Facial recognition forecast at $8.5B in 2025, biometric payment cards breaking out
Signs of market strength for biometric payment cards and facial recognition are prominent among the week’s most-read articles on Biometric Update, with Idemia standing out for several wins, also involving France’s digital ID. Zwipe made gains on two continents, while OneSpan, Onfido and Trulioo have new selfie biometrics customers, and AnyVision is calling for three principles to guide new rules for police use of facial recognition in the UK. Little wonder the facial recognition market is expected to reach $8.5 billion in 2025.
Top biometrics news of the week
Zwipe is supplying its biometric payment card technology to a top-tier global bank for a pilot it plans to conduct in three countries, and has booked a separate commercial order for several times its second-quarter revenue towards the commercial rollout of fingerprint-enabled cards in the Middle East. The company’s biometric payment card partner Idemia is supplying its FCode for debit cards in Libya, and Idex Biometrics’ CEO sees the technology eventually taking primacy among retail payment methods due to the pandemic.
Idemia is also providing its digital ID authentication technology to the French government through a new contract to enable the use of national ID cards in online transactions. The new version of the CNIe contains a highly-secure chip with the bearer’s biometric data, and sign-up rates for the platform underpinning the system by people and service providers bode well for the success of the program.
In the U.S., Idemia is bringing IdentoGo tablets to state motor vehicles departments (DMVs), starting with Kentucky, to enable remote enrollment of biometrics and other data for ID issuance. The biometric tablet is expected to help make services available to people in remote locations, and support Idemia’s ‘One DMV Visit for Life’ vision.
The W.H.O.’s guidelines for COVID-19 certificates are intended first and foremost for continuity of care, and as such mostly avoid the thorny issues around digital identity that have caused consternation and brought together other groups of stakeholders. The guidance stipulates barcodes or QR codes, either on a printed document or in digital form, along with PKI for data sharing.

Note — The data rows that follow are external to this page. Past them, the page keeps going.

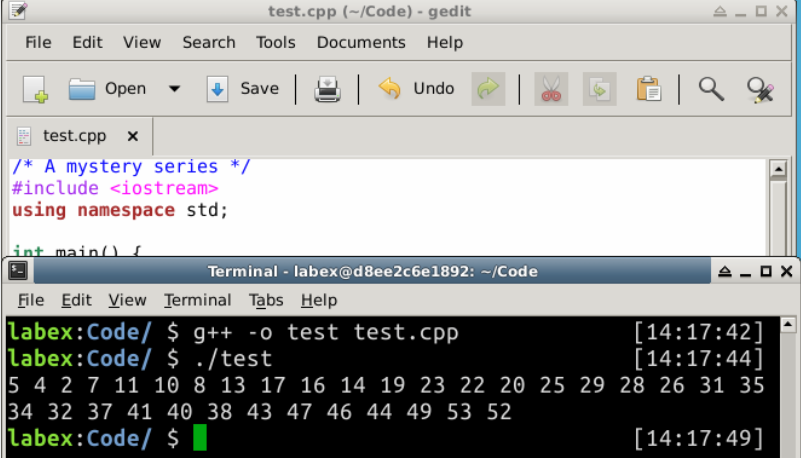Viewport: 801px width, 458px height.
Task: Click the Redo arrow icon
Action: pos(487,89)
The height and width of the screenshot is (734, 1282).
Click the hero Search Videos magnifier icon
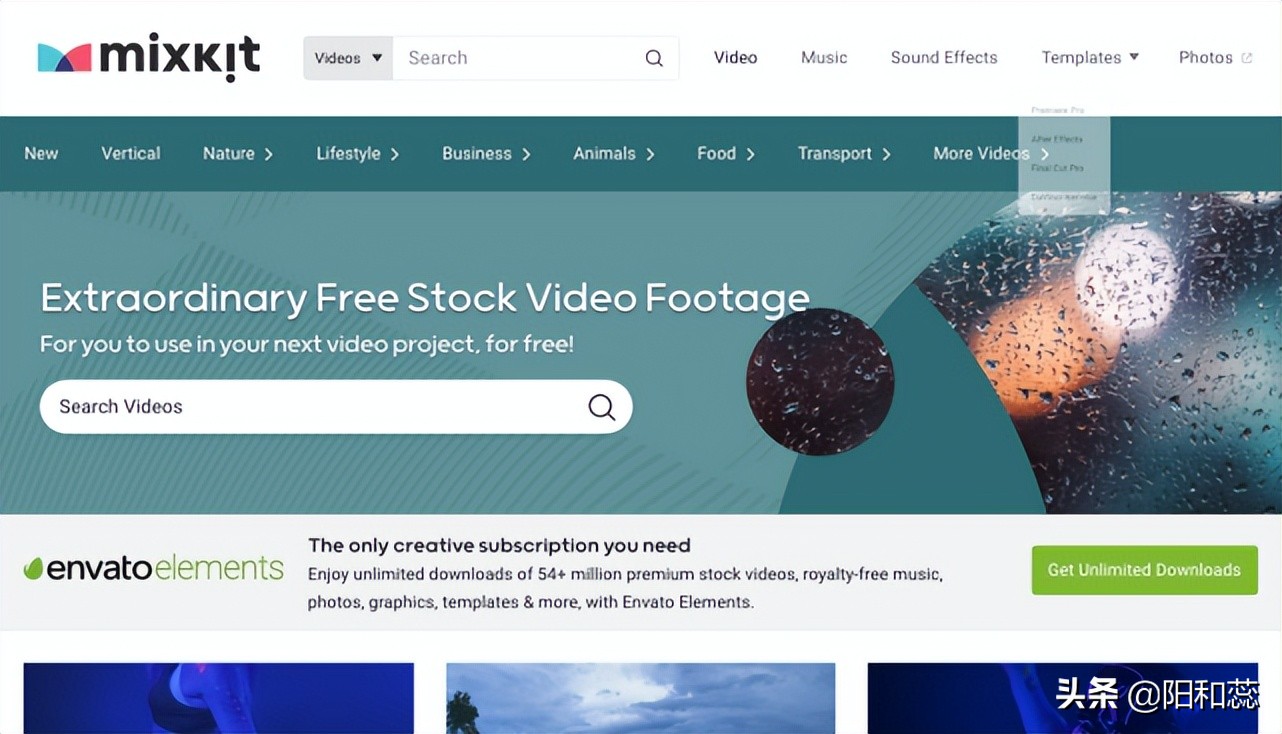point(601,407)
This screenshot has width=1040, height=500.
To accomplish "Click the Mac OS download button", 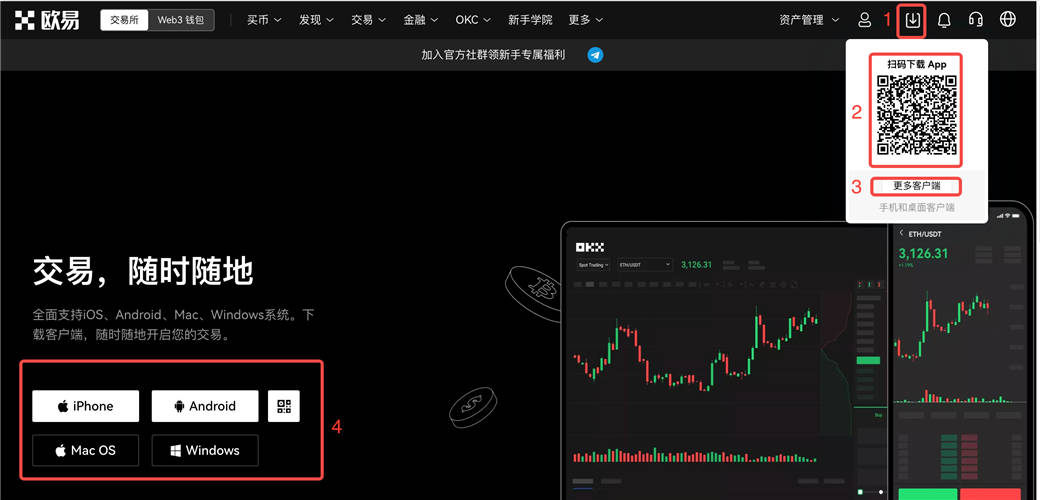I will click(85, 450).
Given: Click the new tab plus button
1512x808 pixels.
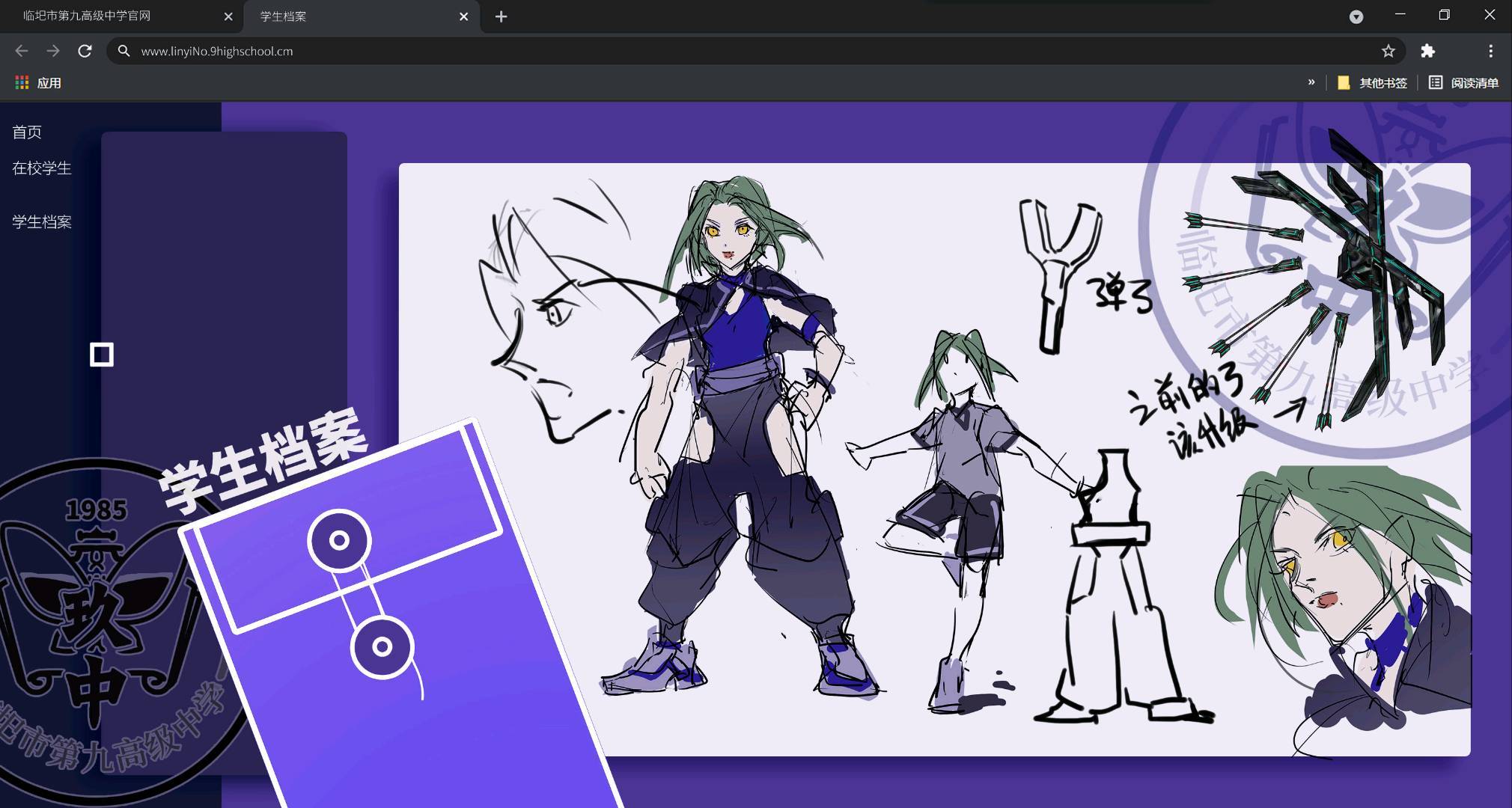Looking at the screenshot, I should (x=501, y=16).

A report from BankservAfrica and PwC argues that South Africa can realize greater impact on its economy from digital identity if it is made a government policy priority and businesses work together to develop integrated solutions. The report reviews the ID situation in the country and different approaches it can take, and uses popular success stories about digital ID and growing national economies to illustrate the potential benefits available.

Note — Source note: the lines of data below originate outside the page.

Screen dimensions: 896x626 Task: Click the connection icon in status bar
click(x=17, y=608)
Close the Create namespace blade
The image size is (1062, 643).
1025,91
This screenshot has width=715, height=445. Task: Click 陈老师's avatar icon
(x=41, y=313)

NIMC is getting $61 million to invest in Nigeria’s digital identity infrastructure, which seems likely to include personnel. The agency has reportedly been losing some of its talent to overseas employers, hindering the NIN registration effort, which has reached 62 million people.
AnyVision addressed its feedback on the UK’s proposed update of its Surveillance Camera Code of Practice to Biometrics and Surveillance Camera Commissioner Professor Fraser Sampson calling for specific measures to ensure facial recognition use by police is ethical. A UK government committee was cautioned, meanwhile, about the use of new technologies, including predictive algorithms as well as facial recognition, by police.
Baltimore’s local ordinance regulating facial recognition use in the private sector came into effect this week, as noted by Hunton Andrews Kurth’s Privacy & Information Security Law Blog, after being passed in August. The bill bans “face surveillance” like biometric loss prevention systems, though not access control deployments. The bill will expire in 2022, if not given a five-year extension.
Selfie biometrics for remote identity verification remains a growth area, with new partners for Veratad and GBG, and customer wins for OneSpan, Onfido and Trulioo. Australia is public beta testing an app with iProov technology, and investments have been closed by A.ID and WebID.
Technavio forecasts the global market for facial recognition will grow by 12.4 percent from 2021 to 2025, adding just under $3.8 billion in revenue, driven largely by online use cases. That means the market was worth close to $4.8 billion last year, and will reach $8.5 billion in five years.
Researchers from the International Committee of the Red Cross and World Economic Forum have separately weighed in on the lessons of the terrible risk of misuse of the biometric devices and information abandoned in the collapse of Afghanistan’s elected government. Better data protection technology and consultation are at the core of their respective suggestions.
Rob Campbell, head of Callsign’s industry and product marketing, breaks down the U.S. CFPB’s Reg E, and new guidance which makes clear that banks are expected to minimize the risk of social engineering fraud. This puts pressure on banks to detect sophisticated attacks, and Campbell sees behavioral biometrics as an effective way to comply.